Magical. That is how I describe it. Thank goodness for dictionary.com, who defines magical as beautiful or delightful in such a way as to seem removed from everyday life. Yup, that pretty much sums it all up. Not something that is part of your everyday, but when you are together, it seems as though there is just something different about it. Not bad different, just different. Something magical about it.
We walked around, we talked, we played, we laughed, we watched our children play together. We were simply together for the first time in a long time and it just felt so right. The kids all got their faces painted, and somehow they all chose to get “batman.” How funny is that? They all were getting them done at the same time, so they didn’t know what each one was getting. Too cute!
This is when we thought we were still going to be having another baby (if you didn’t read about our failure, go back and read about losing the baby girl we never had here Failure.) so I remember telling Heather about it. Heather had just had baby M (check out my previous post– Missing Each other. I also remember how “skeptical” I was this time around. The birth mom was nothing like Heather. This experience was nothing like it was with Heather. I even remember saying to Heather, “Well she is not you!” I know it is not fair to expect every relationship to be like Heather’s but I was dreaming it would be.

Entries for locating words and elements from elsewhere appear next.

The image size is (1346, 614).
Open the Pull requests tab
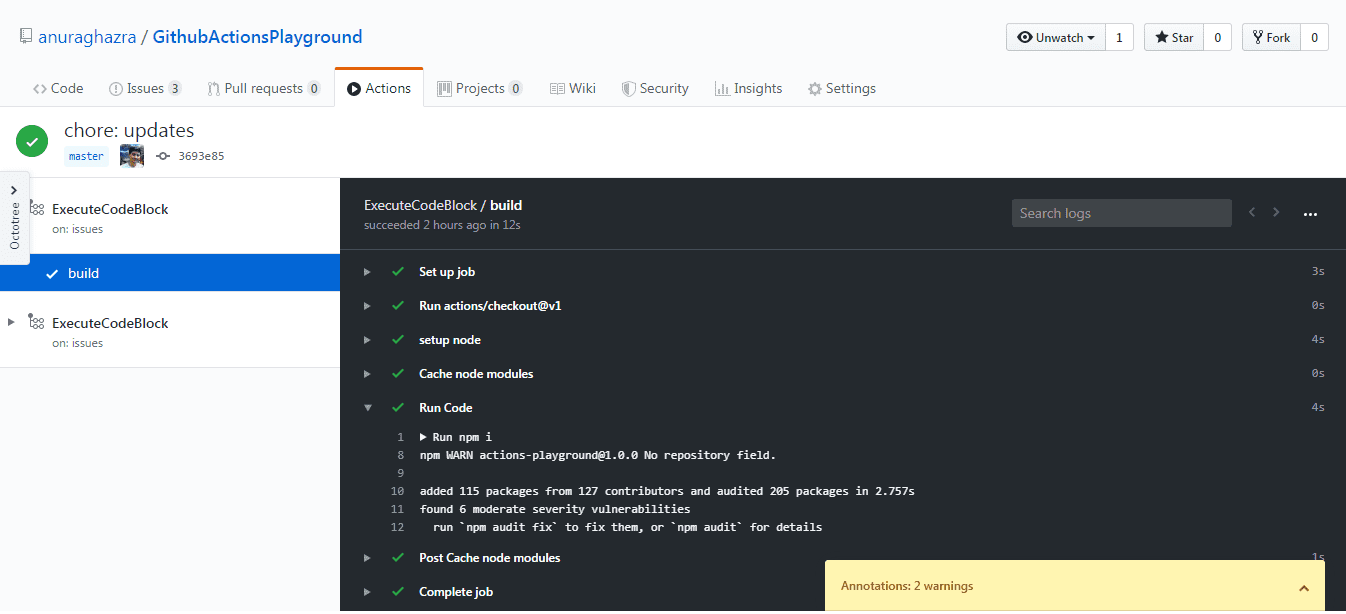[263, 88]
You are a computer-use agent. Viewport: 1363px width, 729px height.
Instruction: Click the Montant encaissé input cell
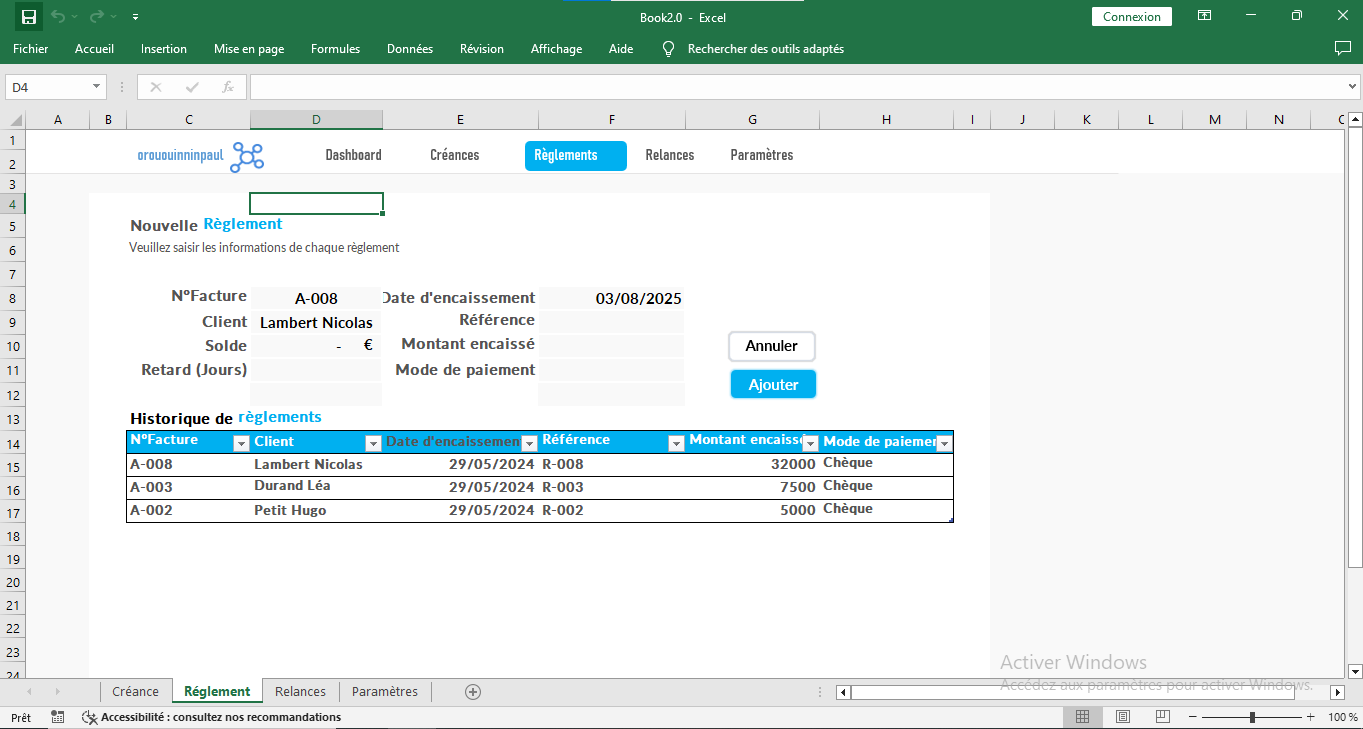coord(611,346)
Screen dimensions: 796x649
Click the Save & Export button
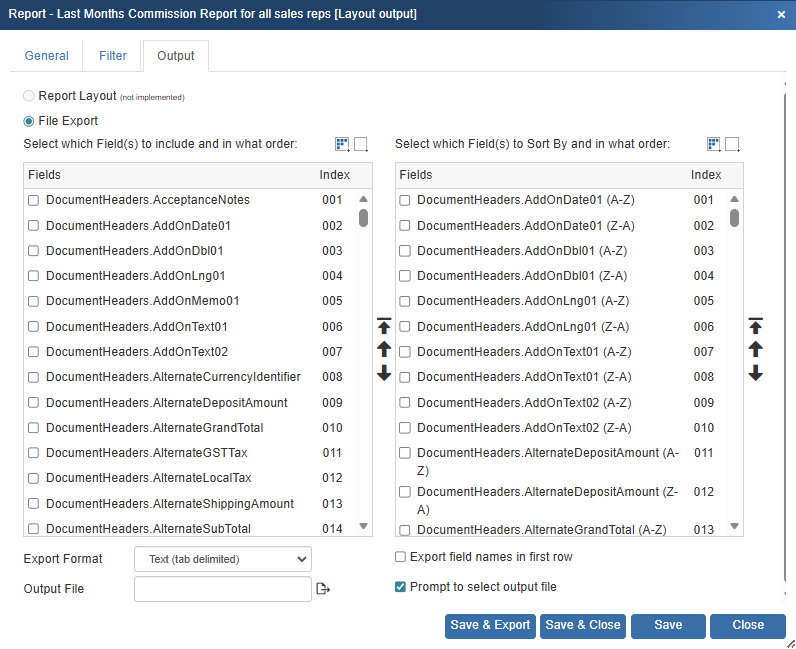490,625
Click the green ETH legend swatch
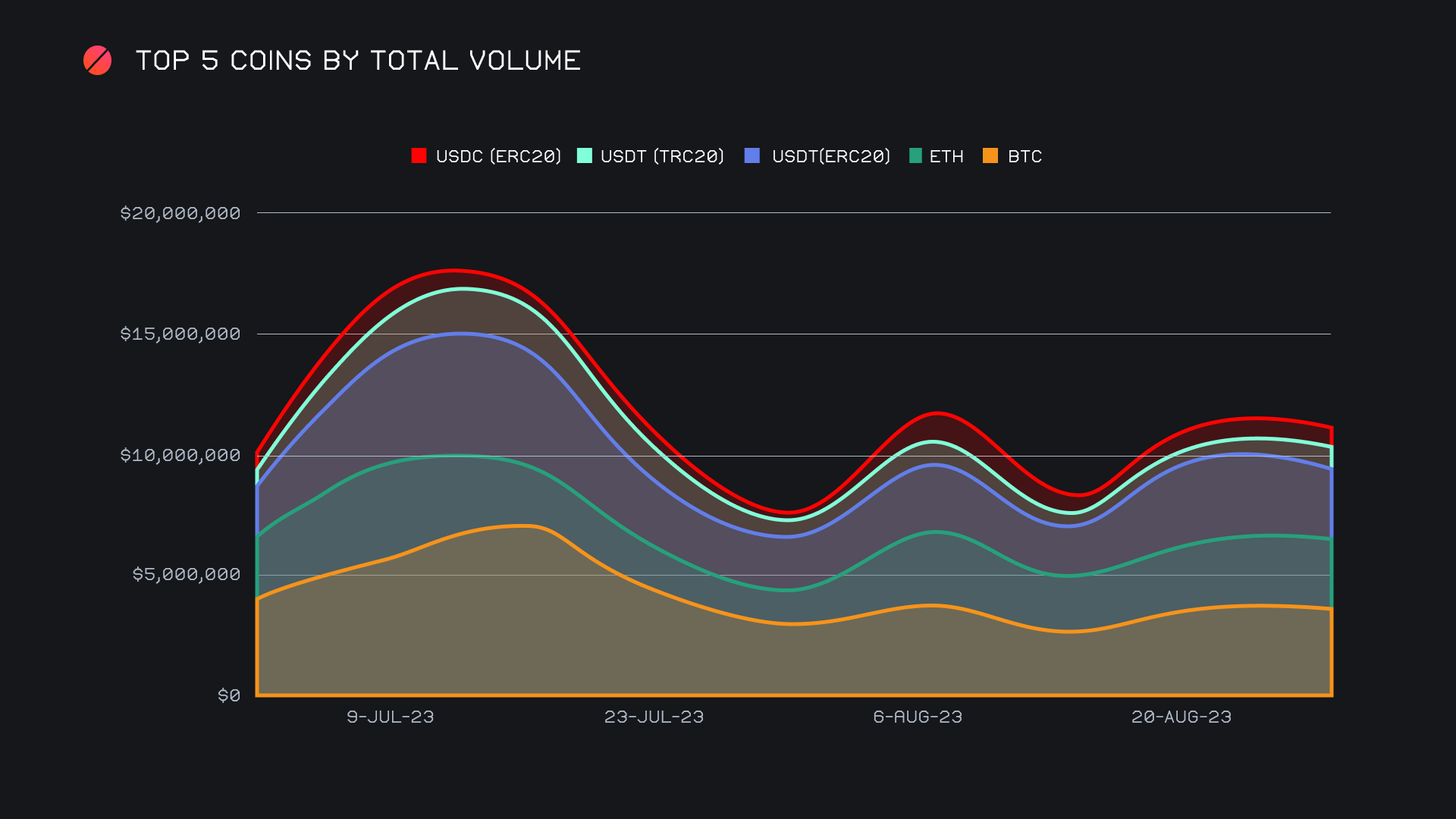 point(915,155)
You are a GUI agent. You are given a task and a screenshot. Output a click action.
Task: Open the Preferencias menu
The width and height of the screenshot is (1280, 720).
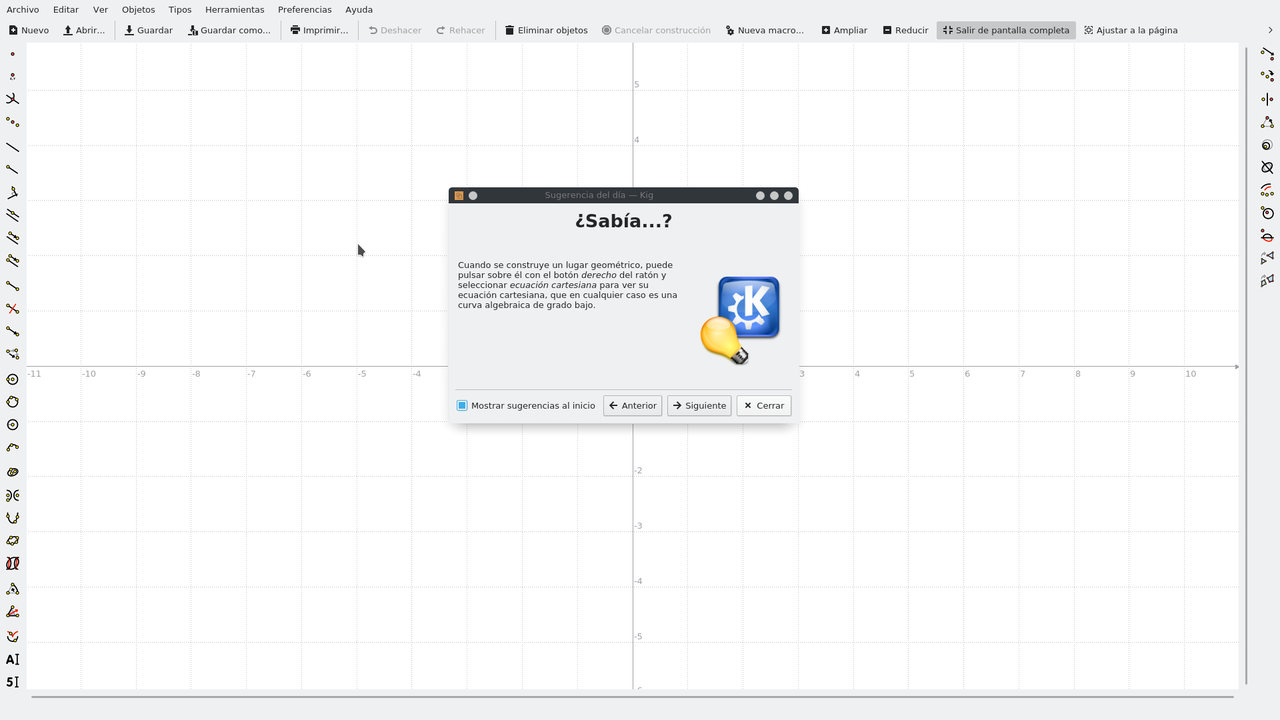[304, 9]
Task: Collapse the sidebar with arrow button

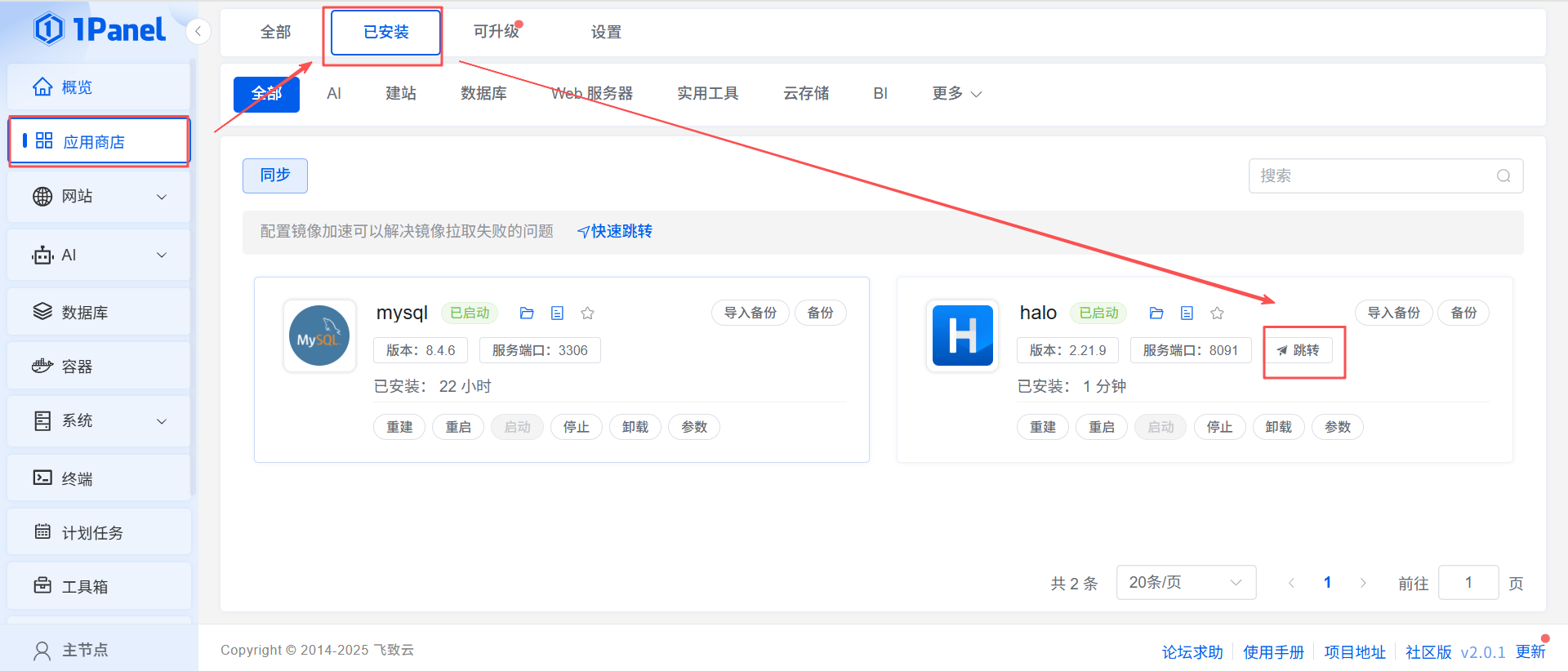Action: 198,32
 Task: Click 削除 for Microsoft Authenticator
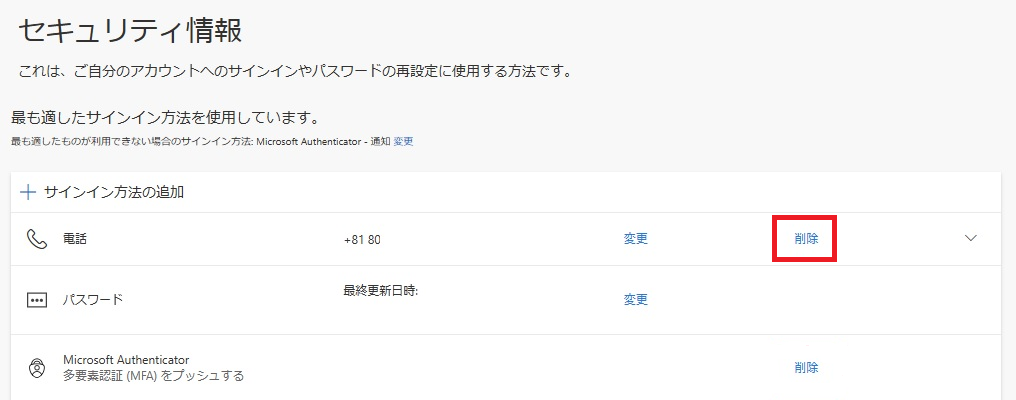click(x=806, y=368)
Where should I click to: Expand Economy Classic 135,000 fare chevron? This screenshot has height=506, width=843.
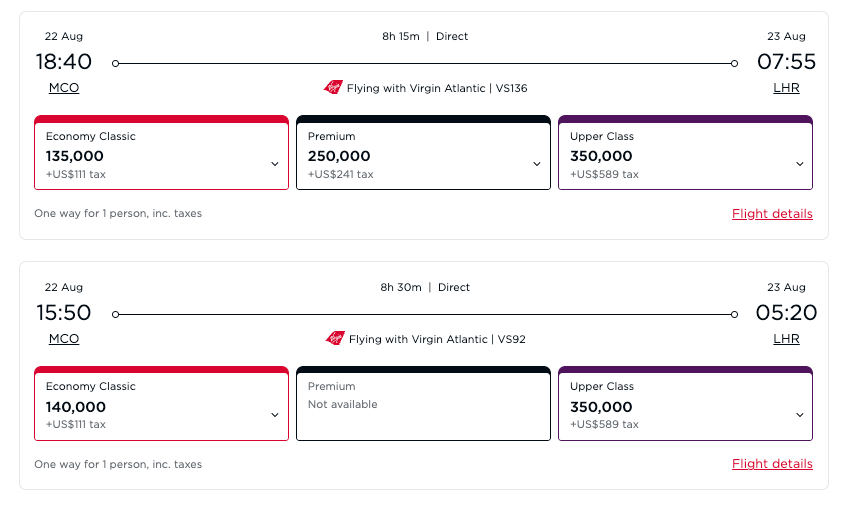[x=275, y=164]
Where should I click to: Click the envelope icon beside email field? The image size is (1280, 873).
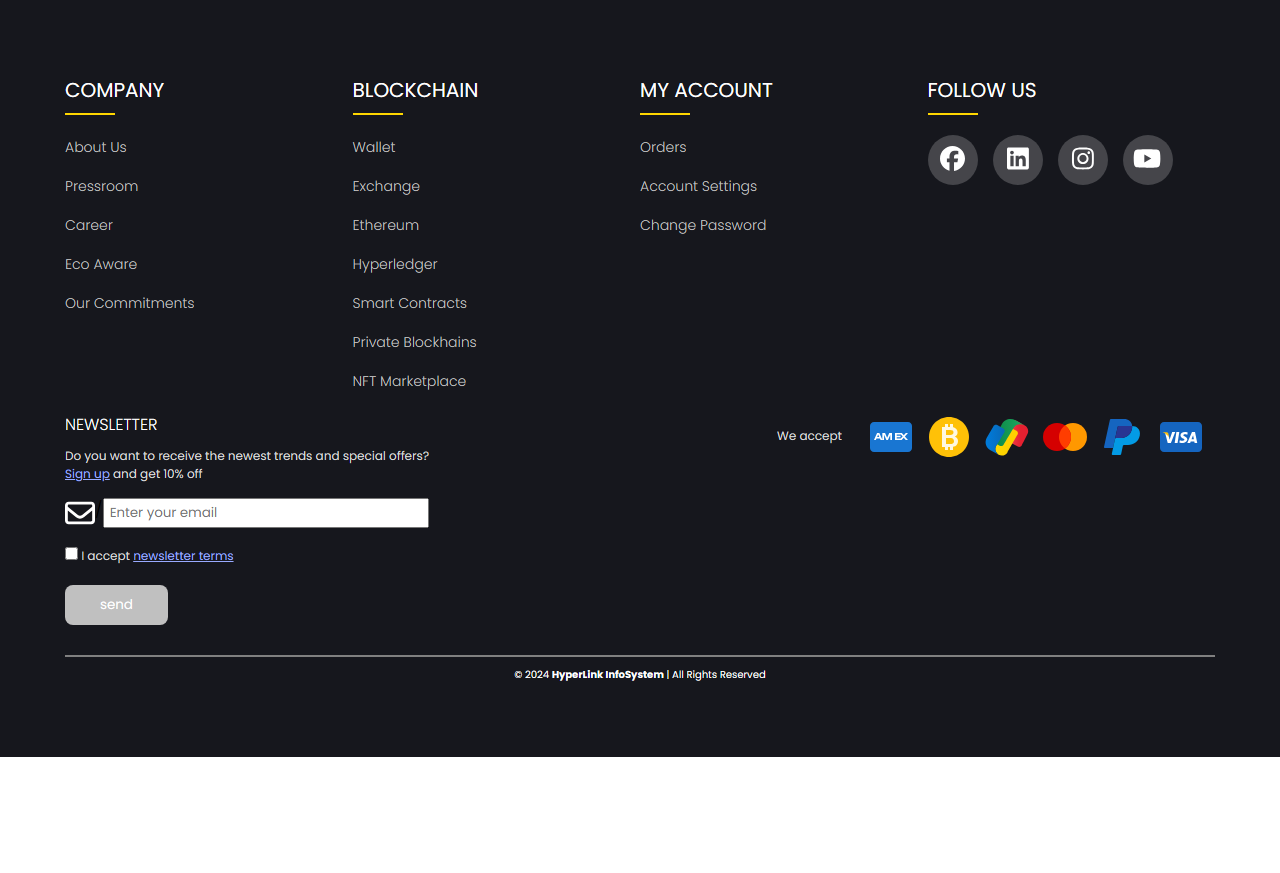80,513
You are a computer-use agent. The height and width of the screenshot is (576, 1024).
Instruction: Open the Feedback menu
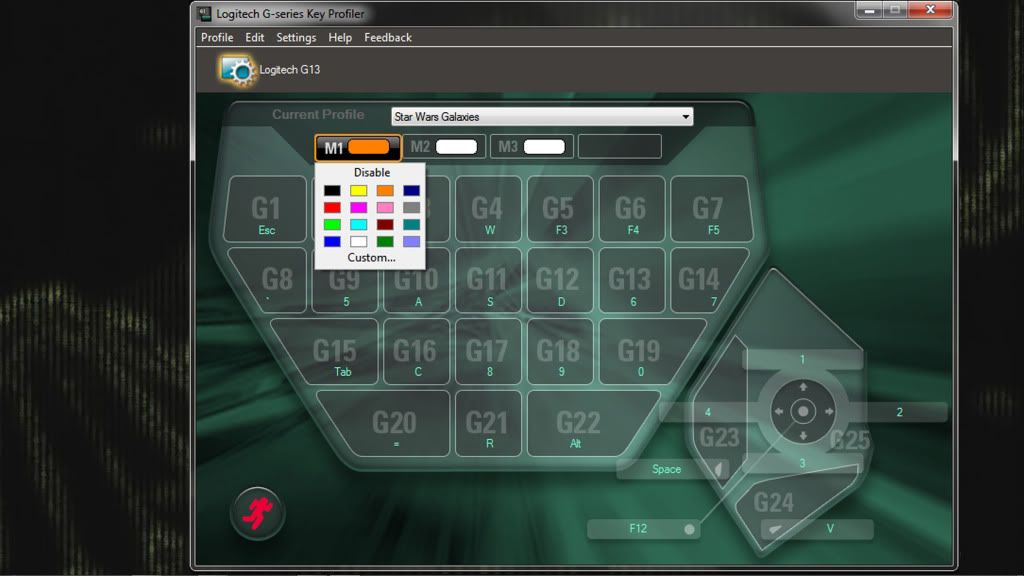388,37
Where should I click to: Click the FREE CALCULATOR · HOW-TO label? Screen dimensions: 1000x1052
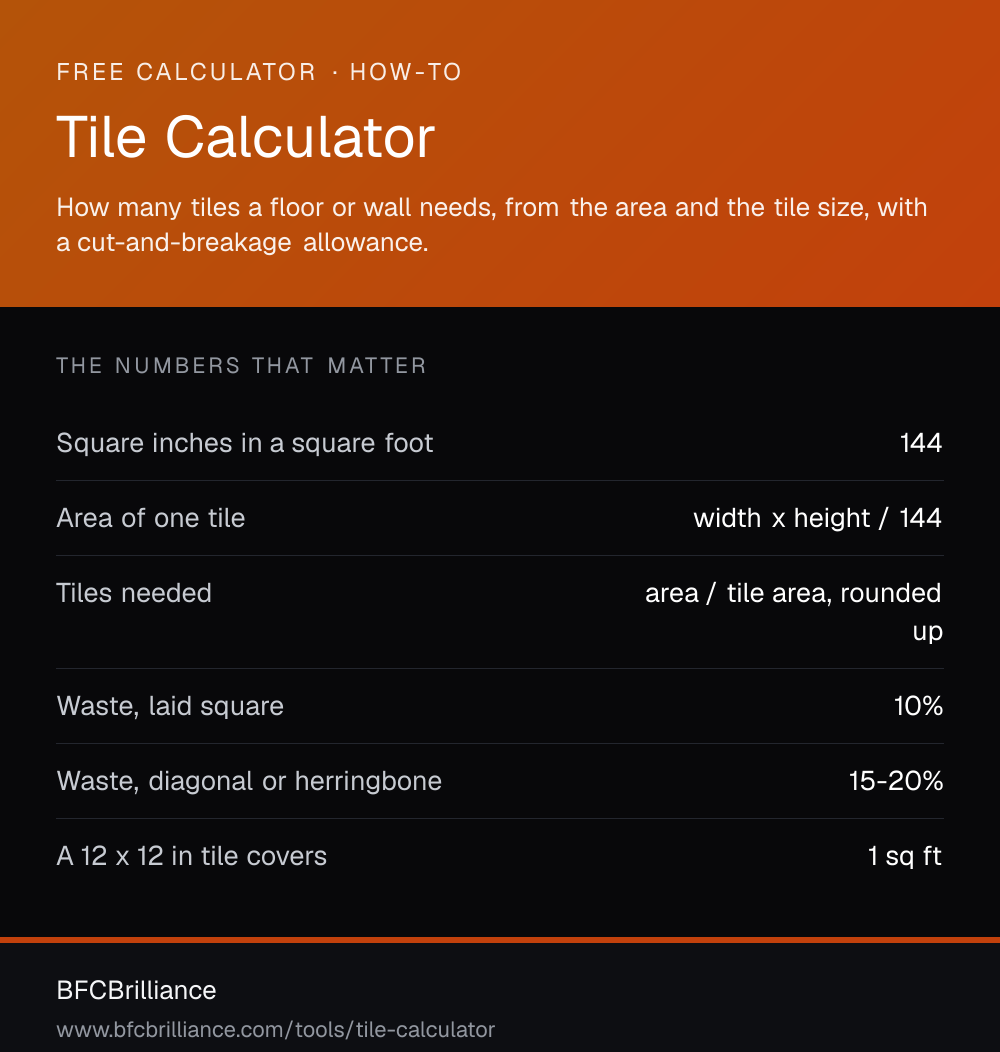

And if I am going to be really honest (which I hope to always be on this blog- don’t take anything offensively, it’s just open dialogue) I was desirous to be a mother again. Not really jealous. Not really envious. Not mad like I would have been previously. Not sad like I would have been previously. Just yearning to be a mother again myself. Seeing Heather and baby M was great. She looked good. Baby M was adorable. Life seemed (remember, what things look like on the outside might not be what they really are on the inside) so good for her. Which is why I think I didn’t have as many “negative” feelings when seeing them but I wanted to be a mom so bad again, that I wished it was me. Wished it was us having another baby. At the same time, I thought I was going to be having another baby, so it made it a little easier to enjoy. I was just ready to be a mom again. Boy, do I wish I knew then what I know now. What is even better, is that whatever is in store for me ahead, Jesus has already gone before me. What peace and comfort that brings me. Knowing, I don’t have to worry about tomorrow, what I know, what I don’t know, what to do, what doors to open, what doors to close, Jesus has gone before me. And this, this beautiful relationship we have is all part of His plan. I will forever continue to give Him all of the glory.